▶ [Prompt]: Extract from the entries below, exactly as given, only the lines from the line containing "How do I perform: Tap" to the line containing "The image size", both lines included.

▶ [Given data]:
#####

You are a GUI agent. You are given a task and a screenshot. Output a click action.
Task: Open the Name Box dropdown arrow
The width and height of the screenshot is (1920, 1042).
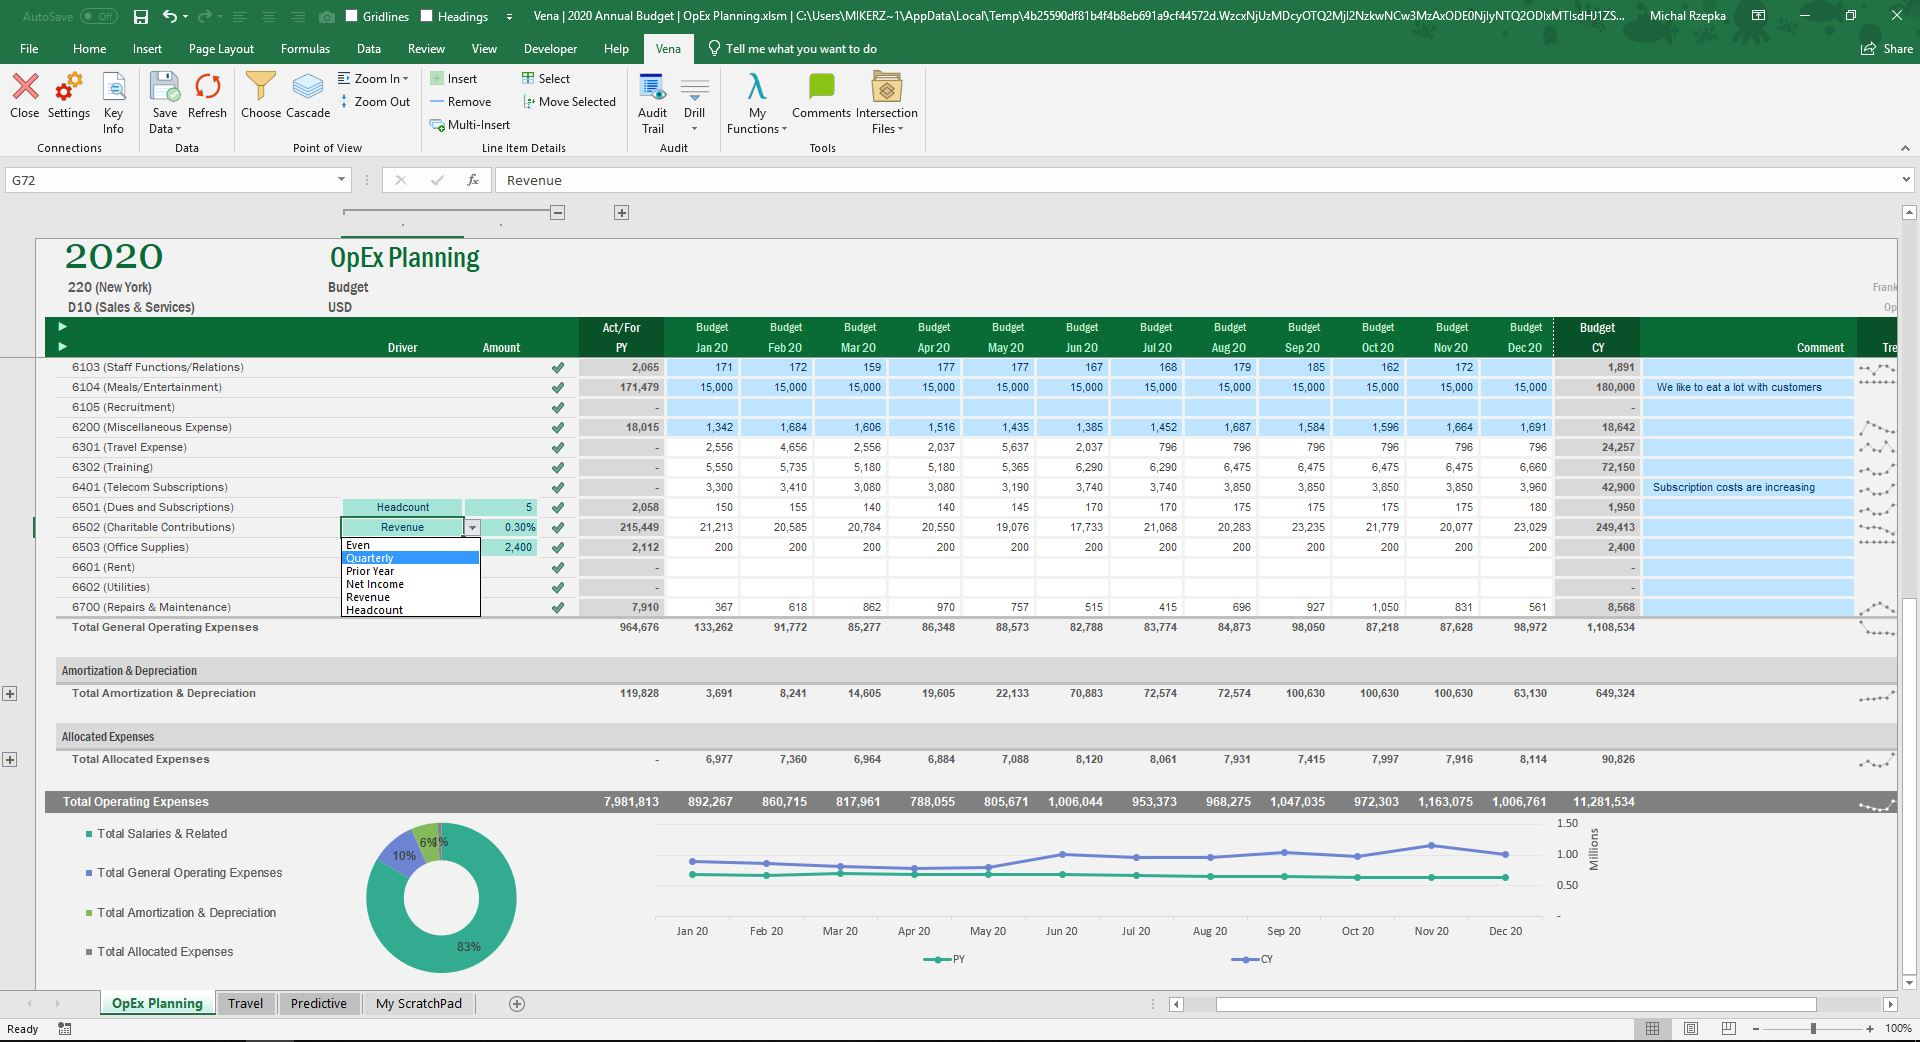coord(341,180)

#####

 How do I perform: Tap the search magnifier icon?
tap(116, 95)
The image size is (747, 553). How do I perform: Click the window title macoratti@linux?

#####

▶ [Written solution]:
 How do I perform: Tap the search magnifier icon?
tap(116, 95)
The image size is (747, 553). How do I perform: Click the window title macoratti@linux?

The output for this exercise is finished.